Oleh
Qosim Nur Seha
Mahasiswa
S1 Dirosat Islamiyah Madrasah Imam Nafie, Tangier.
Madrasah
Ta’lim ‘Atiq merupakan lembaga pendidikan Islam yang ada di Maroko. Bernaung di
bawah Kementerian Wakaf dan Urusan Keislaman, eksistensinya selalu menjadi
kebanggaan tersendiri bagi pemerintahanKerajaan Maroko. Bukan tanpa alasan,
Ta’lim ‘Atiq diyakini sebagai lembaga terbaik dalam mempersiapkan dan mencetak
generasi cendekiawan muslim kelas dunia sebagai pemegang tongkat estafet
perjuangan ulama yang terlebih dahulu populer di bidang keilmuan dan peradaban
Islam.
Ta’lim
‘Atiq terkenal dengan sistem pendidikannya yang tegas. Selain mengharuskan
penguasaan materi, siswa juga diharuskan menghafal berbagai macam disiplin ilmu
penunjang seperti matan Hadits, bait-bait ilmu nahwu, fiqih, balaghoh, manthiq,
dan sebagainya. Bagi orang Maroko sendiri, mustahil mereka bisa menyenyam
pendidikan di sini tanpa bekal hafalan al Quran lengkap 30 juz, karena hafalan
telah menjadi syarat mutlak untuk daftar di Ta’lim ‘Atiq sedari jenjang SMP.
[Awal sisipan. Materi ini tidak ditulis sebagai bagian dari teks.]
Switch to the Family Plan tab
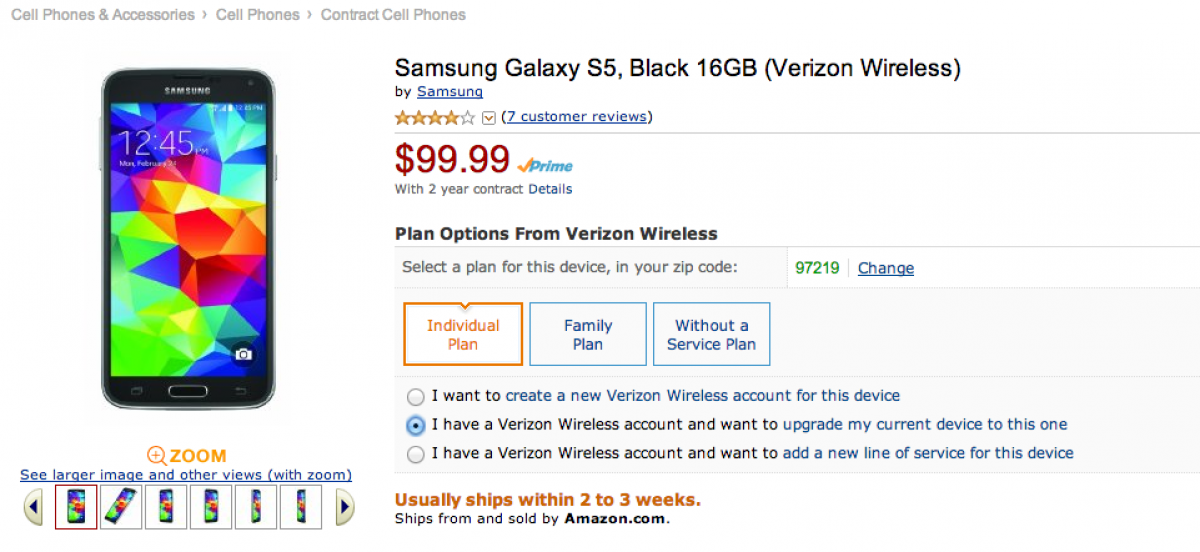Viewport: 1200px width, 552px height. click(x=588, y=334)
Namun pelajar asing mendapatkan dispensasi untuk tidak memenuhi syarat ini.
Seperti
halnya lembaga lain, Ta’lim ‘Atiq juga mempunyai jenjang pendidikan
lengkap, mul zai dari Kuttab (pesantren khusus menghafal al Quran),Madrasah
Awwaliyah (setingkat TK), Madrasah Ibtidaiyah (setingkat SD),
Madrasah I’dadiyah (setingkat SMP), Madrasah Tsanawiyah (setingkat
SMA) serta Nihaiyah (setingkat pendidikan sarjana). Pada umunya,
madrasah-madrasah ini berada di bawah naungan sebuah yayasan yang kemudian
menyediakan beberapa atau bahkan seluruh jenjang.
Madrasah
Imam Nafie
Madrasah
Imam Nafie merupakan salah satu Madrasah Ta’lim ‘Atiq yang terdapat di Kota
Tangier, salah satu kota besar yang terletak di ujung utara Maroko, berbatasan
laut dengan Spanyol.Madrasah Imam Nafis merupakan Ta’lim ‘Atiq pertama yang
ditempati pelajar Indonesia, tepatnya saat PBNU (Pengurus Besar Nahdhatul
Ulama) berhasil mengadakan MoU bidang pendidikan bersama Kerajaan Maroko pada
tahun 2010. Pelajar Indonesia sekaligus satu-satunya pelajar Asia yang belajar
di Ta’lim ‘Atiq.
Madrasah
ini mempunyai jenjang pendidikan lengkap mulai dari Kuttabhingga Nihai.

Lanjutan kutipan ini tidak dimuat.